Bull tales, as the comic strip was titled, was the work of a junior named Garretson “Garry” Trudeau. A third-generation Yalie, Trudeau had played football in junior high but given it up when he went off to boarding school and got interested in art. At Yale, he wrote for the campus humor magazine and became one of the thousands of undergraduates who flocked to the Bowl during the 1967 season, besotted with the team and its charismatic quarterback. In Trudeau’s case, his hero-worship was tempered with wry bemusement. He expressed his thoughts in a few cartoon strips, and showed them to an editor at the Yale Daily News. “They’re all right,” said the editor. “We publish pretty much anything.”

Over the course of the fall, Trudeau would introduce other characters to bull tales, including a self-conscious freshman named Mike Doonesbury, but he always returned to the football team. Though other players made cameo appearances, the strip revolved around “B.D.,” the endearingly single-minded quarterback who never took off his helmet, even on road trips to Briarcliff. Although a few players grumbled that the strip reduced them to stereotypical dumb jocks, like everyone else on campus they checked the News each morning to see if there was a fresh installment and, if so, whether they might be in it. Players passed it around on the bus to practice, ribbing Dowling for whatever his alter ego had done that day. With Loftus as the quarterback’s Boswell and Trudeau as his Daumier, Dowling’s legend grew.

*  *  *

In its second game of the season, Yale rolled to a 49–14 victory over Colgate. Even without Calvin Hill, the offense amassed 520 yards on a Yale-record 103 plays. The defense held Colgate to 9 yards rushing and 99 passing. Yale, which hadn’t lost since the first game the previous year, won its tenth consecutive victory.

Yale’s offense was even more impressive in its Ivy League opener against Brown. Before many people in the crowd of 29,511 found their seats, Yale led 14–0. It was 28–0 at the half, 35–13 at game’s end. Yale established a school-record 614 yards of offense: 307 on the ground, 307 through the air—the beau ideal of a balanced attack. Dowling produced 303 of those yards, rushing for 111 and completing seven of nine passes for 192 more, in what the New York Times’s Dave Anderson called “the most spectacular individual offensive performance in Yale’s distinguished football history.” Dowling, said the Brown coach, was “the most exciting football player in the country.”
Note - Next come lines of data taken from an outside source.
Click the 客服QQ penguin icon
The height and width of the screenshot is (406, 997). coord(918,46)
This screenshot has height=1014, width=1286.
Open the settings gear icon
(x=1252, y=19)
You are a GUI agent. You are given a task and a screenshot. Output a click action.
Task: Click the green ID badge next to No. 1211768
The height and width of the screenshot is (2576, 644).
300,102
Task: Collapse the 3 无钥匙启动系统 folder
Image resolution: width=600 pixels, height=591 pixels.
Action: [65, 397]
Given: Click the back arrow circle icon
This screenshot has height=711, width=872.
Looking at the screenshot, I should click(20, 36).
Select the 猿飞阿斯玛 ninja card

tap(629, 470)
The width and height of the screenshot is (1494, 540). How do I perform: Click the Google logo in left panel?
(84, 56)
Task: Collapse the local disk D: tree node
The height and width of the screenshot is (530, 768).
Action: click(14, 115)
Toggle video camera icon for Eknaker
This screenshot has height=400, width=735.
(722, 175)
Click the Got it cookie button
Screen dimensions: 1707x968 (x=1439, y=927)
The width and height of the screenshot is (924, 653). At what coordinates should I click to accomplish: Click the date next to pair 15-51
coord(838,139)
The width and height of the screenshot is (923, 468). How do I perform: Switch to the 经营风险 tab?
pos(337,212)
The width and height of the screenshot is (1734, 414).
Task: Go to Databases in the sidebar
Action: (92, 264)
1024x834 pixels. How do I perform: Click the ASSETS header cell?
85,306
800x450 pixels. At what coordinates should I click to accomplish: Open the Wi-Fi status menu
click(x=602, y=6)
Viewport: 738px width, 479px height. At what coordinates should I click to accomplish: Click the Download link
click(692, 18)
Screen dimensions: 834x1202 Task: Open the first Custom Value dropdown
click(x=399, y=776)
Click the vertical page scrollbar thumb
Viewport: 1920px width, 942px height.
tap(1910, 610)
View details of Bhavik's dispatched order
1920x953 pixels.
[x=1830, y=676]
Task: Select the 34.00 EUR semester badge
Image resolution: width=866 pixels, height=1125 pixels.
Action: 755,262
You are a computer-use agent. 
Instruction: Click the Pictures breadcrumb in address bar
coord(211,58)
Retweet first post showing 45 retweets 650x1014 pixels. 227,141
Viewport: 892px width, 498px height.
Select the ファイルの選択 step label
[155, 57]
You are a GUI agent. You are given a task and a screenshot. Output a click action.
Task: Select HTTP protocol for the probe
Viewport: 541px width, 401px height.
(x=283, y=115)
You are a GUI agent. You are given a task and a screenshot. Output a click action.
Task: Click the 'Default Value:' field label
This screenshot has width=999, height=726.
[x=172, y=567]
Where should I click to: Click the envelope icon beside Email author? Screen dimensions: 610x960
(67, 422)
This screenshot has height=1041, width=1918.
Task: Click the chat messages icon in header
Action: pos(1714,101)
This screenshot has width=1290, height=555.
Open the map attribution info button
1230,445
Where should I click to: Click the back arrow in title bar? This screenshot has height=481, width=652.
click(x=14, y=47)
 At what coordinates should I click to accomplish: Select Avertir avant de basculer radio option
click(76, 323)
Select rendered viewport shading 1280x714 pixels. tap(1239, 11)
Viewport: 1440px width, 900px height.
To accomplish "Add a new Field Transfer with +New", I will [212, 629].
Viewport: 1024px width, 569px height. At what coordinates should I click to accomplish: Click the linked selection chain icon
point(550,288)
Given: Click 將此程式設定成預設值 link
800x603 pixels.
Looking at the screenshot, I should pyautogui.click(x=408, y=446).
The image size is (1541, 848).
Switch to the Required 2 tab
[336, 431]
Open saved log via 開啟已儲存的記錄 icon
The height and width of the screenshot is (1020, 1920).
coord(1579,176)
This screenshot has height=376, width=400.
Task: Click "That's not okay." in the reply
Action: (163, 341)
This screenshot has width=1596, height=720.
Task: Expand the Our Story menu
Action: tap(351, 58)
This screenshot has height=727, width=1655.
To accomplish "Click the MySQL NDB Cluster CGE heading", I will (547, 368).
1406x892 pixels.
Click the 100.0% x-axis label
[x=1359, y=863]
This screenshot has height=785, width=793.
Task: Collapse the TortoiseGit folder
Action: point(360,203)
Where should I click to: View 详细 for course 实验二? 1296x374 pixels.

Late in the third period, Dowling was on the bench when Charley Loftus, watching from the press box, realized his Merriwell was only three yards shy of the Yale single-game record for total offense. He got word to Cozza, who sent Dowling back in. After gaining a yard on a keeper around end, Dowling was hit out of bounds by a Brown player, triggering an outraged roar from Yale fans. Dowling hopped to his feet, seemingly unhurt—then suddenly buckled to his knees. It turned out to be nothing serious, but the incident put a scare into Yale coaches and fans, and reminded them just how much the 1968 season depended on their quarterback.